Wallace agrees. With the shift to value-based medicine and population health, hospitals have to make sure that care is provided in the most appropriate medical setting. “That’s what payers are asking us to do. That’s what patients and families are asking us to do. And I think that was one of the major themes of the Affordable Care Act as well, to develop this ability of providing a system of right care, right place at the rime time.”
He attributes Texas Children’s success not just to in large part to its physician leadership team, which he has spent a lot of time cultivating. “It’s incredibly gratifying and it’s made a big difference, as there’s a disproportionate emphasis today on quality, on metrics, on outcomes, on measurement, on proving that we are taking good care of patients and trying to bend the cost curve at the same time,” he says.
“Executives and MBAs can’t do that by themselves. We have to have physicians and clinicians at the table helping us accomplish that.”
Commitment to community
Since hospitals are often one of the larger employers in a community, it also helps to have a strong external face. That’s especially important if the hospital is nonprofit, like Texas Children’s.
It’s very important to tell stories to the community about Texas Children’s, its mission and strategy, says Wallace. “One of the ways that we’re able to offset the deficiencies in reimbursement from Medicaid and other payers is through having very successful capital campaigns … [that] help us fund our capital expansions, as well as the recruitment of outstanding physicians, nurses and others to Houston.”
Advice for future CEOs
According to ACHE’s annual survey of top issues confronting hospitals, healthcare finance, safety and quality lead the list.
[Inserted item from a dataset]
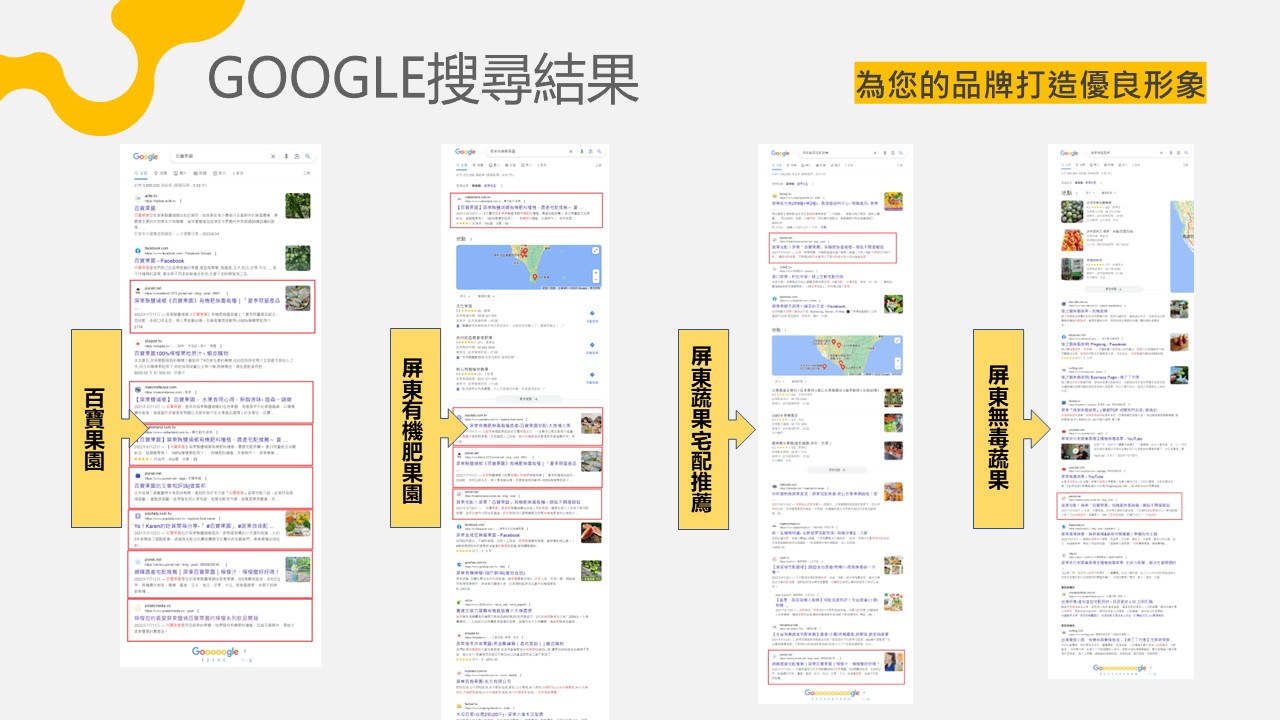The image size is (1280, 720).
Task: Zoom in on the 屏東有機肥果園 map with the plus button
Action: tap(595, 274)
To that, Wallace would add recruiting top talent, both in the C-suite and in medicine. And to do that, CEOs have to be vigilant of capital resources, operating expenses and FTEs. At Texas Children’s, salaries and benefits represent about 55% of the cost structure. “It’s a big challenge, especially for a [teaching hospital] … where we’re taking care of the sickest of the sick,” he says.
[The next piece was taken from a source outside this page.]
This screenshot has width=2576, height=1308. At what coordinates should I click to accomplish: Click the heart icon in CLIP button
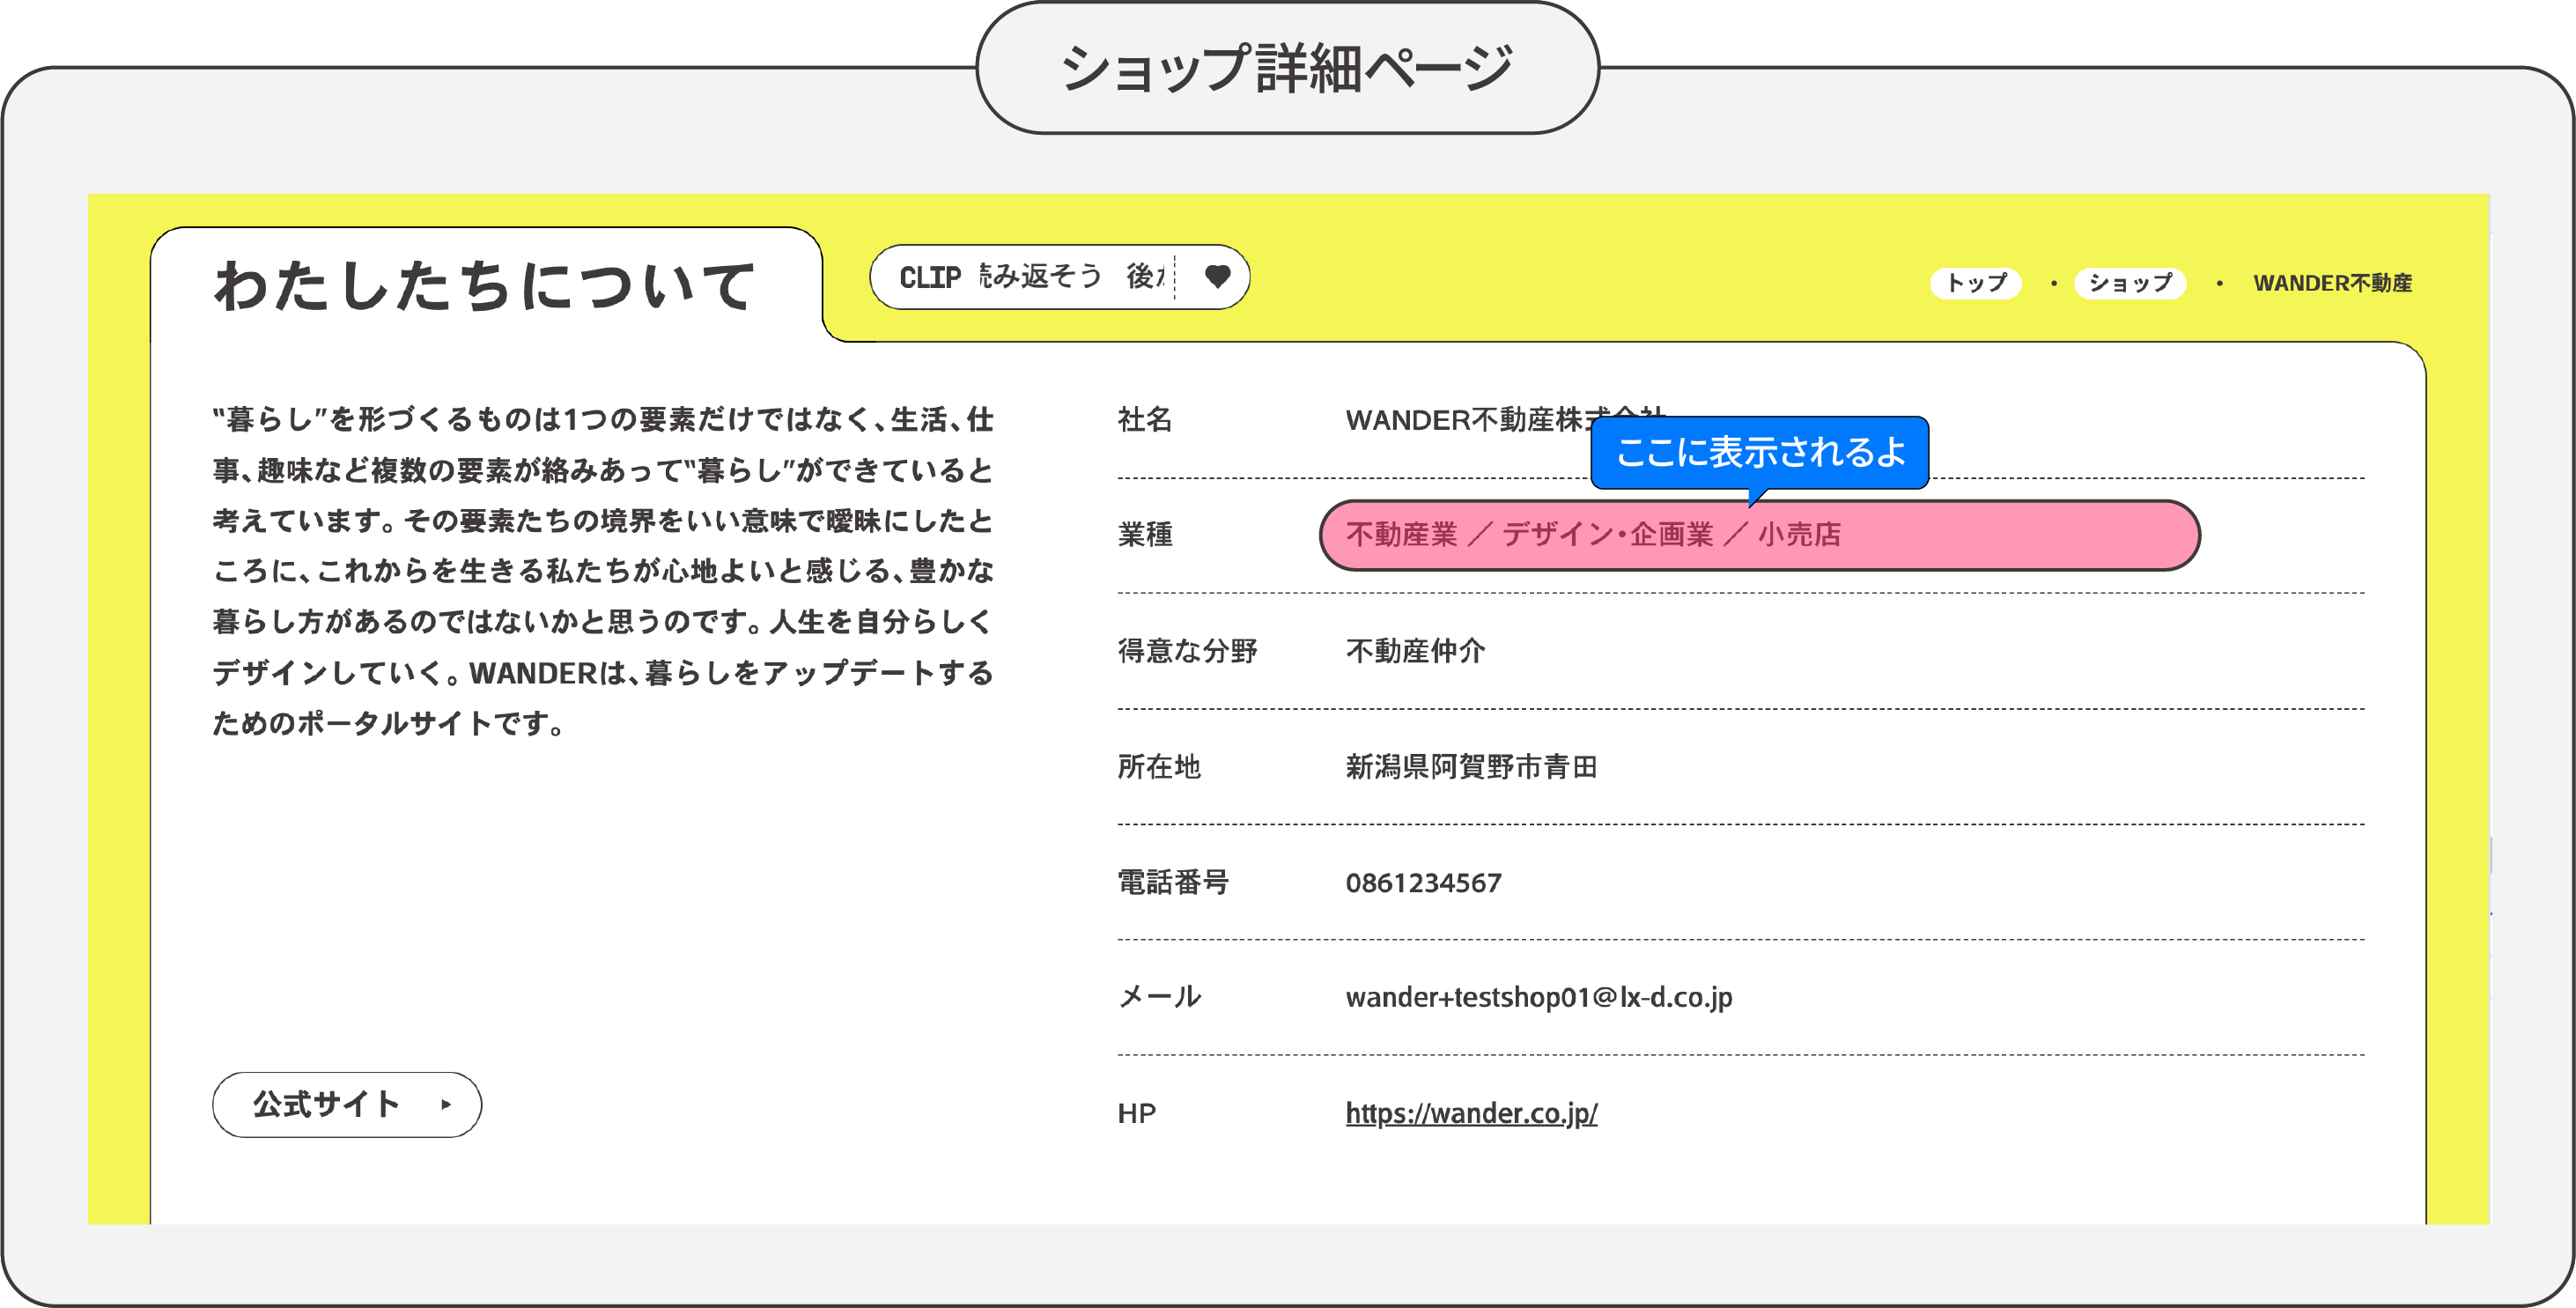(1216, 277)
The CEO of the future will need to be creative and innovative and think differently about healthcare delivery, says Hackett. “They’re going to have to think about what is best practice for healthcare delivery for the patient and how do we get reimbursed … because, historically, it was let’s keep our beds filled, and the future is not going in that direction.”
Wallace encourages young executives and physician leaders coming out of MBA programs and residencies to think about leadership and develop a clear definition that they can share with others.
“You’d be surprised at how many CEOs draw a blank on being able to define leadership and what it means to them personally,” he says. “Well, it’s pretty tough to be a really effective leader, to be a dynamic leader, to be transformational, if you haven’t defined leadership for yourself.”
What keeps him up at night is Texas Children’s 11,000 employees — 70% of whom are women, many of them single mothers. “I feel a real sense of responsibility to all of our employees and making sure that we’re building and sustaining a culture where they feel loved, validated and nurtured,” Wallace says.